Human Mast Cell Development from Hematopoietic Stem Cells in a Connective Tissue-Equivalent Model

• Published in: Tissue engineering. Part A Vol. 25; no. 21-22; p. 1564
• Main Authors: Derakhshan, Tahereh, Bhowmick, Rudra, Meinkoth, James H, Ritchey, Jerry W, Gappa-Fahlenkamp, Heather
• Format: Journal Article
• Language: English
• Published: United States 01.11.2019
• Subjects: mast cell; allergy; cell differentiation; 3D tissue model; hematopoietic stem cells; co-culture model
• ISSN: 1937-335X
• DOI: 10.1089/ten.tea.2018.0347

Mast cells (MCs) play critical roles in the pathogenesis of IgE- and non-IgE-mediated immune responses, as well as host defense against parasites, bacteria, and viruses. Due to the effect of extracellular matrix components on tissue morphogenesis and cell behavior, utilizing a tissue model that mimics MC microenvironmental conditions has greater relevance for studies. For this work, MCs were developed within a connective tissue-equivalent model and cell function was examined in response to an allergen. MCs are located in proximity to fibroblasts and endothelial cells (ECs) that play a role in MC development and maturity. Accordingly, MC progenitors isolated from human peripheral blood were co-cultured with human primary fibroblasts in a 3D collagen matrix to represent the connective tissue. The matrix was coated with type IV collagen and fibronectin before seeding with primary human ECs, representing the capillary wall. The stem cell-derived cells demonstrated MC characteristics, including typical MC morphology, and the expression of cytoplasmic granules and phenotypic markers. Also, the generated cells released histamine in IgE-mediated reactions, showing typical MC functional phenotype in an immediate-type allergenic response. The created tissue model is applicable to a variety of research studies and allergy testing. Impact Statement Mast cells (MCs) are key effector and immunoregulatory cells in immune disorders; however, their role is not fully understood. Few studies have investigated human MCs in culture, due to the difficulties in isolating large numbers.
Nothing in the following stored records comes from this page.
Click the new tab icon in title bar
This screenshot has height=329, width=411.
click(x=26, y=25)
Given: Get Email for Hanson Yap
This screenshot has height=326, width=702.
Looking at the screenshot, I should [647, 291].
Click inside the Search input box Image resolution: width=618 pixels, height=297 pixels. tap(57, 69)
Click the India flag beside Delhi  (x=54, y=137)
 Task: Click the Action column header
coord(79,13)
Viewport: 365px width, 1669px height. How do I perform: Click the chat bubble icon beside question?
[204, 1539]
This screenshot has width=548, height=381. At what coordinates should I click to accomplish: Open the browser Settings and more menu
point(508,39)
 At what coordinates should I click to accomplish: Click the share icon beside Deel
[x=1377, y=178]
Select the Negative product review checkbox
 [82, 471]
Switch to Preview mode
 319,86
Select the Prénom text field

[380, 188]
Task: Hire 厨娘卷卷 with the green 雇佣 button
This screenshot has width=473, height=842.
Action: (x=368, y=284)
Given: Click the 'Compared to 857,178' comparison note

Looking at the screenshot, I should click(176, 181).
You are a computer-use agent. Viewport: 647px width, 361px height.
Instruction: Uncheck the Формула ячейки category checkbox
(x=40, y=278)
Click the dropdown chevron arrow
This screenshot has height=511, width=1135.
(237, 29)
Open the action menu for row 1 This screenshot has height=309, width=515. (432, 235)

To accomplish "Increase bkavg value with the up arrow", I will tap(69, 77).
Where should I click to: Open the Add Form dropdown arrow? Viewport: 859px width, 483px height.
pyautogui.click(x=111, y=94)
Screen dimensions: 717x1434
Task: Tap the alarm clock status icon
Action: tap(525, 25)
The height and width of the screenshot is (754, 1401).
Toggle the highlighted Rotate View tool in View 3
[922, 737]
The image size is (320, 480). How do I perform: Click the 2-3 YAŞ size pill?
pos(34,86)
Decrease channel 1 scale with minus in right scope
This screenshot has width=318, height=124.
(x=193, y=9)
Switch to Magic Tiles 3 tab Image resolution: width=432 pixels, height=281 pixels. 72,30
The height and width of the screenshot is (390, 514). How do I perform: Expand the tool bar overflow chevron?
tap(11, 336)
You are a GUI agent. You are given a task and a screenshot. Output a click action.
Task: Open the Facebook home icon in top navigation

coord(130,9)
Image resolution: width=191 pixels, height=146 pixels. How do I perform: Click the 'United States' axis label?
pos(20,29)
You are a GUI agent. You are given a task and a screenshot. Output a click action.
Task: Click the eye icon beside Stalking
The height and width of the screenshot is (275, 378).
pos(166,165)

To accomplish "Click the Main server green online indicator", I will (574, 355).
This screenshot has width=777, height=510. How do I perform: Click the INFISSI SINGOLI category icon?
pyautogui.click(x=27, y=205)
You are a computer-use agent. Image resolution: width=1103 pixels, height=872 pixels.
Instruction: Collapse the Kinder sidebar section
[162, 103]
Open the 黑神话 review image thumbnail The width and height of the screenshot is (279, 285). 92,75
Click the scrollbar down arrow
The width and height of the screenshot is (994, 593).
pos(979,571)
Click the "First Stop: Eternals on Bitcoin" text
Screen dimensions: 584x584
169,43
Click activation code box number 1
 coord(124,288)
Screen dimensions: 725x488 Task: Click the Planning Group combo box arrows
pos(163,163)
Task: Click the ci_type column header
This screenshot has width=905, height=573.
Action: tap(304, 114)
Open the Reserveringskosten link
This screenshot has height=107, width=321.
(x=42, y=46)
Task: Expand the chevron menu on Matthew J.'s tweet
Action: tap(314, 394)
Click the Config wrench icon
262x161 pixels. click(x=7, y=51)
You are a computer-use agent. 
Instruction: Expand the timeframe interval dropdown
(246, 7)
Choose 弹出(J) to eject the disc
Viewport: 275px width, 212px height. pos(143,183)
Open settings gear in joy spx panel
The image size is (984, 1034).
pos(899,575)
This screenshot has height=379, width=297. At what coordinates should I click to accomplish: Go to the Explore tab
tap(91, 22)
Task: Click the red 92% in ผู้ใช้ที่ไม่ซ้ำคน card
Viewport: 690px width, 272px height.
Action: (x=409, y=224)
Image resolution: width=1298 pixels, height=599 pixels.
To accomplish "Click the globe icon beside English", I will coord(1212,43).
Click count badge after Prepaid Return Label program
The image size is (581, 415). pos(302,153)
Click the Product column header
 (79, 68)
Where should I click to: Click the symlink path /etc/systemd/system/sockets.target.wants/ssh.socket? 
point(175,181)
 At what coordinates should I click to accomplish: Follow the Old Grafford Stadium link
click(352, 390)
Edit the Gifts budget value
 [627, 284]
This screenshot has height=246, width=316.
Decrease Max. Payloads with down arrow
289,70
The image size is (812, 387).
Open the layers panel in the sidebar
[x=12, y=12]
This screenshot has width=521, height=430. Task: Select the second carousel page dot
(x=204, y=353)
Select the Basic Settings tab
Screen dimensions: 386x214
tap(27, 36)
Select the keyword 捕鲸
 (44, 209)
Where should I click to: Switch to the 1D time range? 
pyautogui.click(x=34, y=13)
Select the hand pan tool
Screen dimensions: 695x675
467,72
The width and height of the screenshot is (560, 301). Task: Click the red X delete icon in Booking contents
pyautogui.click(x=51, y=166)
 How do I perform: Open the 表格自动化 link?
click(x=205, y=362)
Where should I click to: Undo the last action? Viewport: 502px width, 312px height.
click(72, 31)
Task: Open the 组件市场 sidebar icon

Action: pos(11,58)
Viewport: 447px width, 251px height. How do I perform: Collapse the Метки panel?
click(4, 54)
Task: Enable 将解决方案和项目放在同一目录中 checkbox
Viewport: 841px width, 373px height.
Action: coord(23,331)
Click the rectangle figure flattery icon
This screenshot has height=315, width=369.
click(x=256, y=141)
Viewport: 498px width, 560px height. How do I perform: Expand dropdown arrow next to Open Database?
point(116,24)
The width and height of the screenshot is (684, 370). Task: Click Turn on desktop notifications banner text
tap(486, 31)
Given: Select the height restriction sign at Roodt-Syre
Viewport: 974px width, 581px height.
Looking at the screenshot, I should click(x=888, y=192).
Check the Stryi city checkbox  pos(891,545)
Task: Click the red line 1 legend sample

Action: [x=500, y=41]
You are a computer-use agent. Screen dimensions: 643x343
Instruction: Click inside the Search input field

Our study demonstrates, for the first time, the generation of cells exhibiting MC phenotypic and functional characteristics from hematopoietic stem cells within a connective tissue-equivalent model with ancillary cells. Utilizing the 3D matrix-embedded cells can advance our understanding of MC biological profile and immunoregulatory roles. The tissue model can also be used for studying the mechanism of allergic diseases and other inflammatory disorders.